Evolution and optimization of a brushless doubly‐fed machine with an asymmetrical reluctance and magductance rotor

Abstract

AbstractThe brushless doubly‐fed machine (BDFM) utilizes an asymmetric composite rotor featuring salient pole reluctance and magductance to effectively compensate for the phase shift in space, as well as enhance magnetic field modulation effects, and is therefore used as a modulator. This paper evaluates the modulation capability of the modulator from the perspective of the magnetic field conversion mechanism.
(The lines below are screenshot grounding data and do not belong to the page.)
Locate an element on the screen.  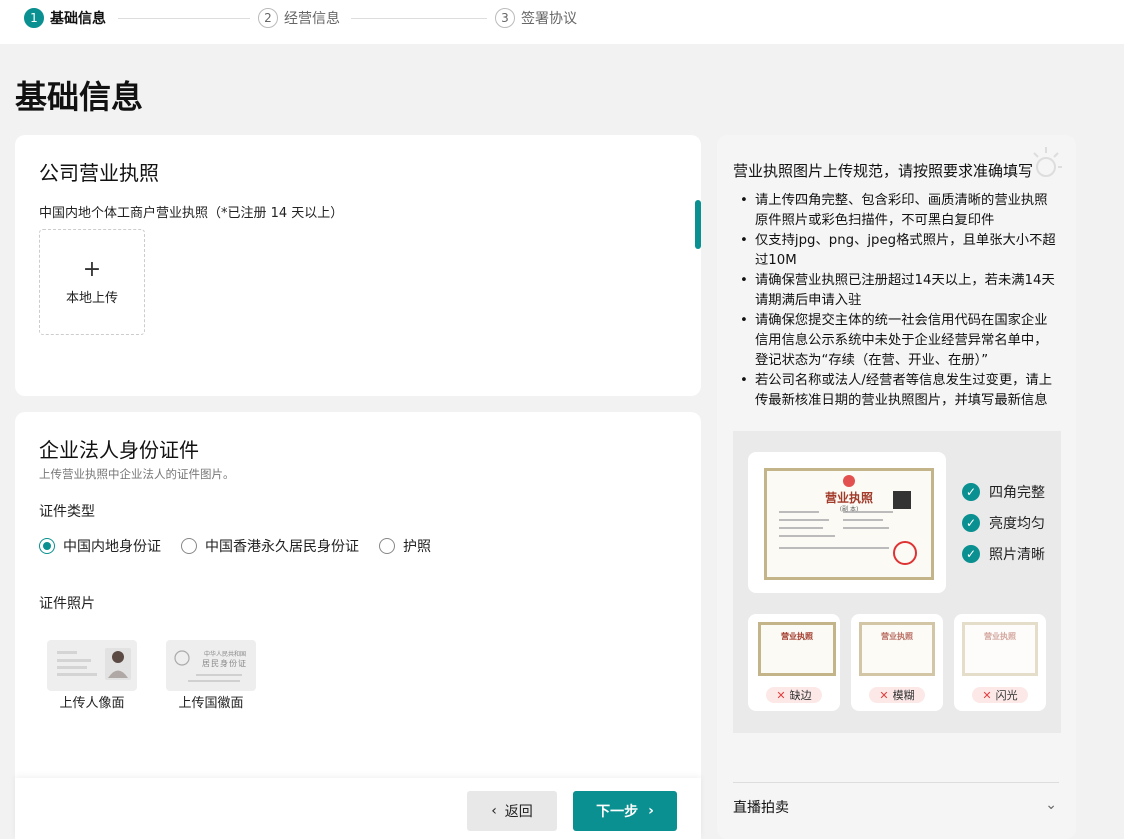
step-label: 基础信息 is located at coordinates (78, 19).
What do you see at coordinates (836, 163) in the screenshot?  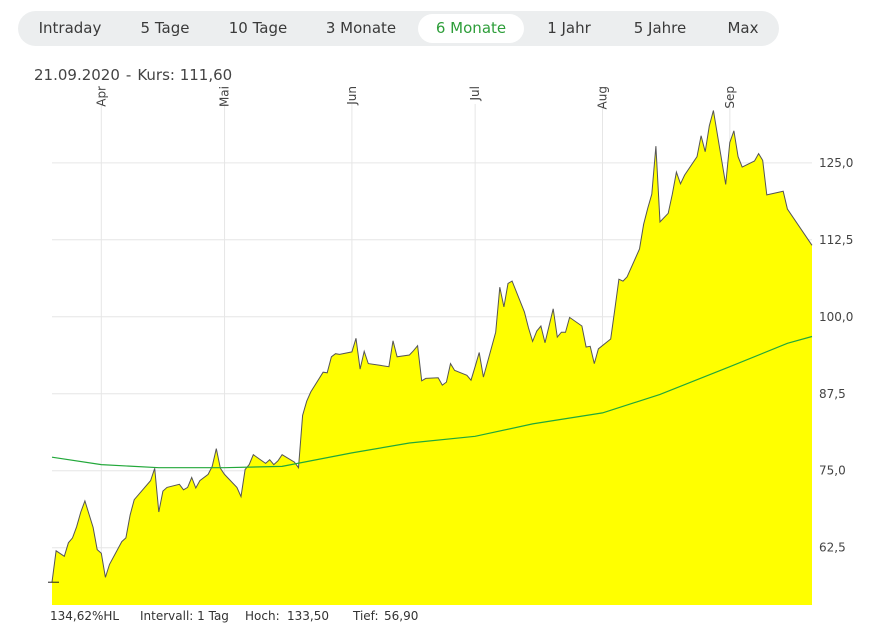 I see `y-tick-label: 125,0` at bounding box center [836, 163].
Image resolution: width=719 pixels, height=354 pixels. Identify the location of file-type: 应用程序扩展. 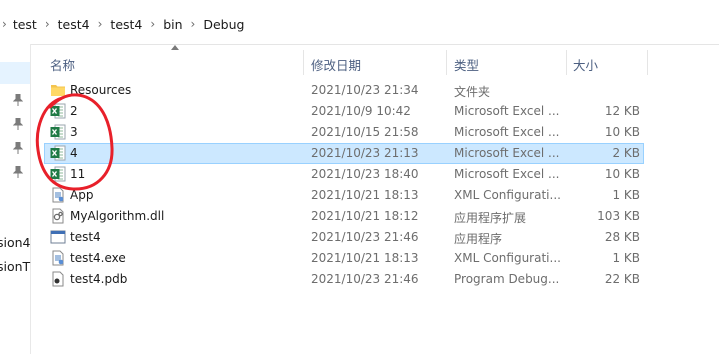
(490, 218).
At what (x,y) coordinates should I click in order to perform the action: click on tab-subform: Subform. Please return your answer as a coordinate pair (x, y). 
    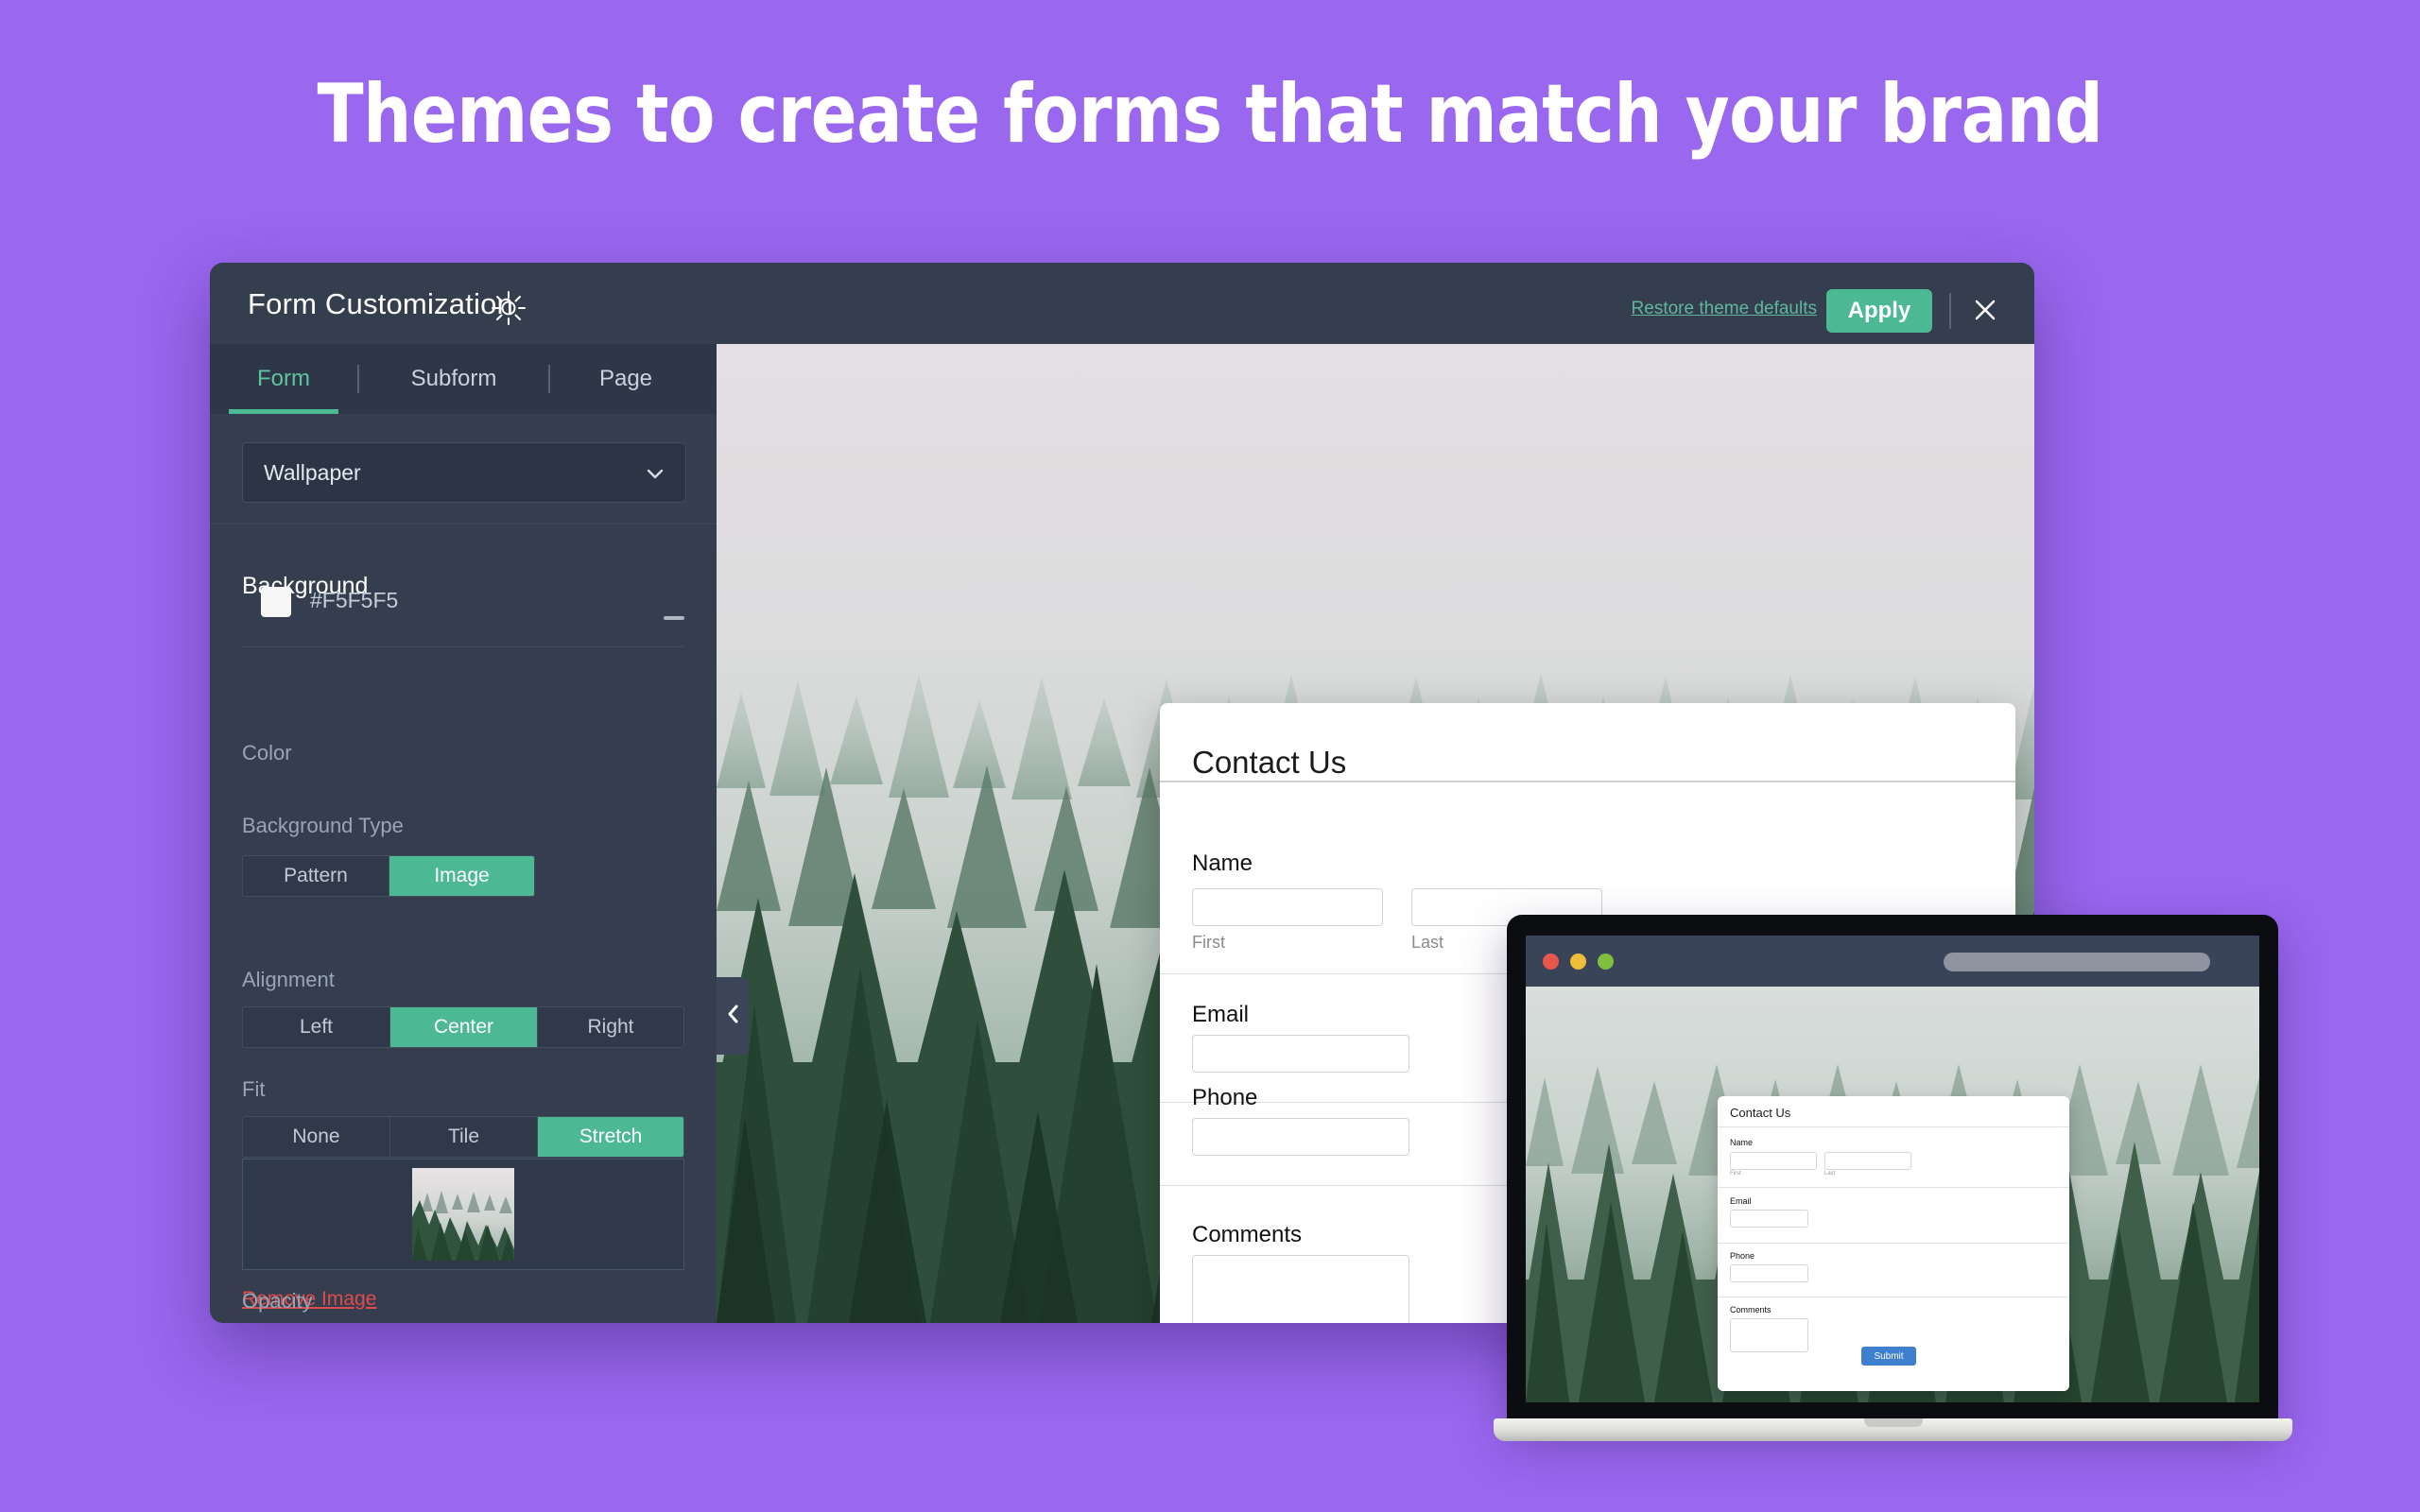
    Looking at the image, I should click on (454, 379).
The theoretical evolutions of the average magnetic field conversion factors and torque contributions of various airgap field harmonics are accomplished. Additionally, multi‐objective optimization is conducted for better performance, using stratified sensitivity analysis on typical 4/2 pole pair BDFMs featuring symmetrical and asymmetric composite rotors. As a result, further improved modulation of the air gap magnetic field is expected, the cross‐coupling efficiency of the rotor is improved, and a lower output torque ripple is also achieved compared to the conventional symmetrical counterpart. Theoretical investigation of the optimized BDFM, including its effectiveness in enhancing performance metrics such as coupling factor, airgap flux density, and phase shift mechanism, is verified through 2D finite element analysis. Furthermore, a proof‐of‐concept prototype for experimentation was manufactured, which achieved good agreement with the theoretical predictions.